Stored items:
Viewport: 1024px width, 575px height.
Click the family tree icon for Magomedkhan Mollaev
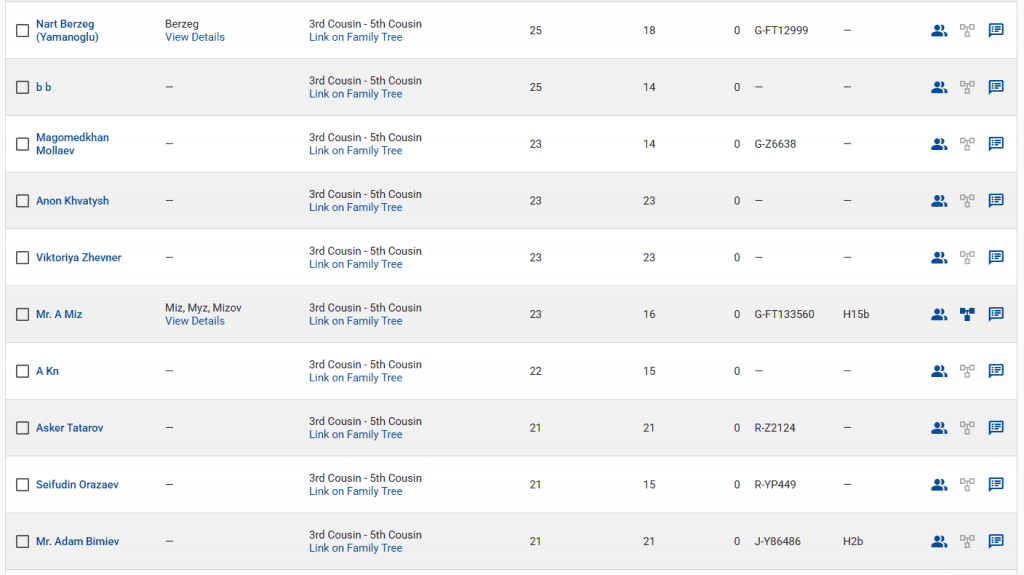(967, 144)
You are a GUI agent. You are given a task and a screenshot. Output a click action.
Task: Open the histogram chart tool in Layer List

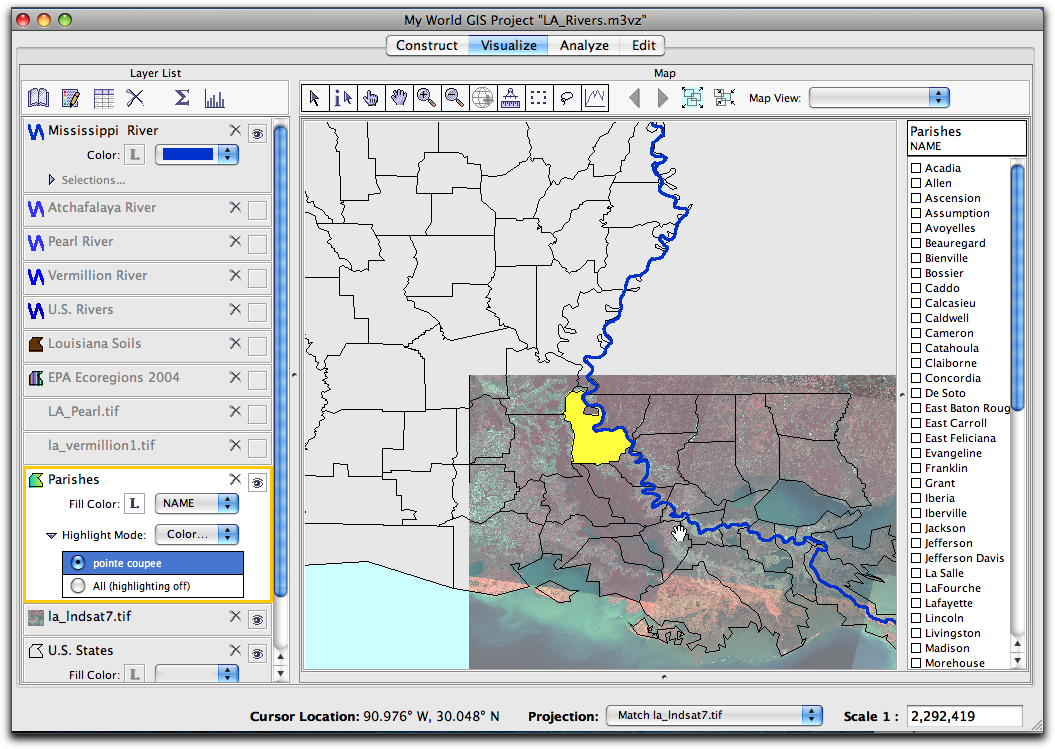pyautogui.click(x=215, y=98)
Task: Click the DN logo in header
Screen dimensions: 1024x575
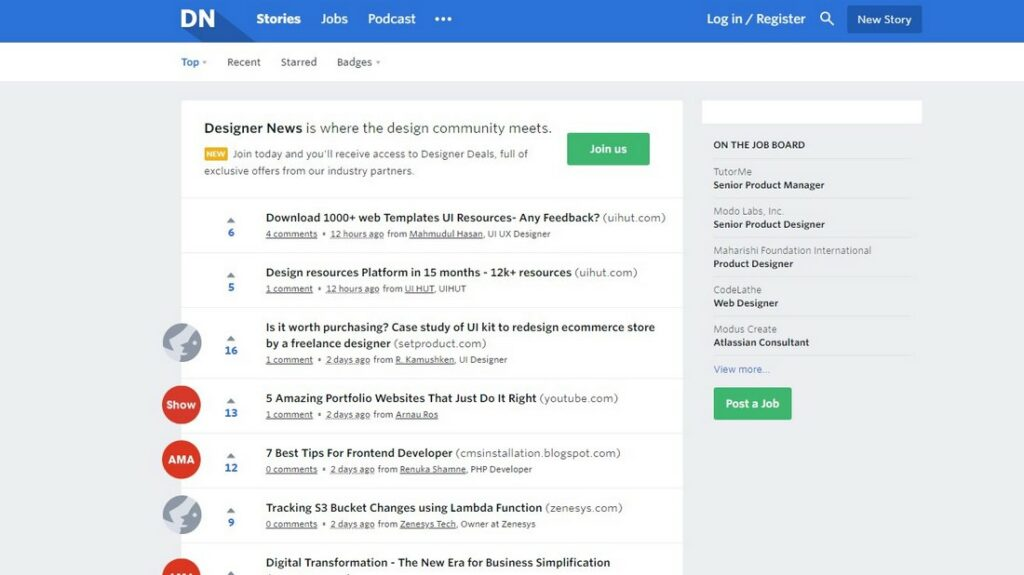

= THE TASK =
All entries, top to bottom, should be retyped exactly; the pictures should not be.

= WRITTEN REPLY =
Viewport: 1024px width, 575px height.
Click the family tree icon for Magomedkhan Mollaev
(967, 144)
You are a GUI agent. You are given a task and a screenshot. Output a click action.
Task: Open the histogram chart tool in Layer List

pyautogui.click(x=215, y=98)
Task: Click the DN logo in header
Screen dimensions: 1024x575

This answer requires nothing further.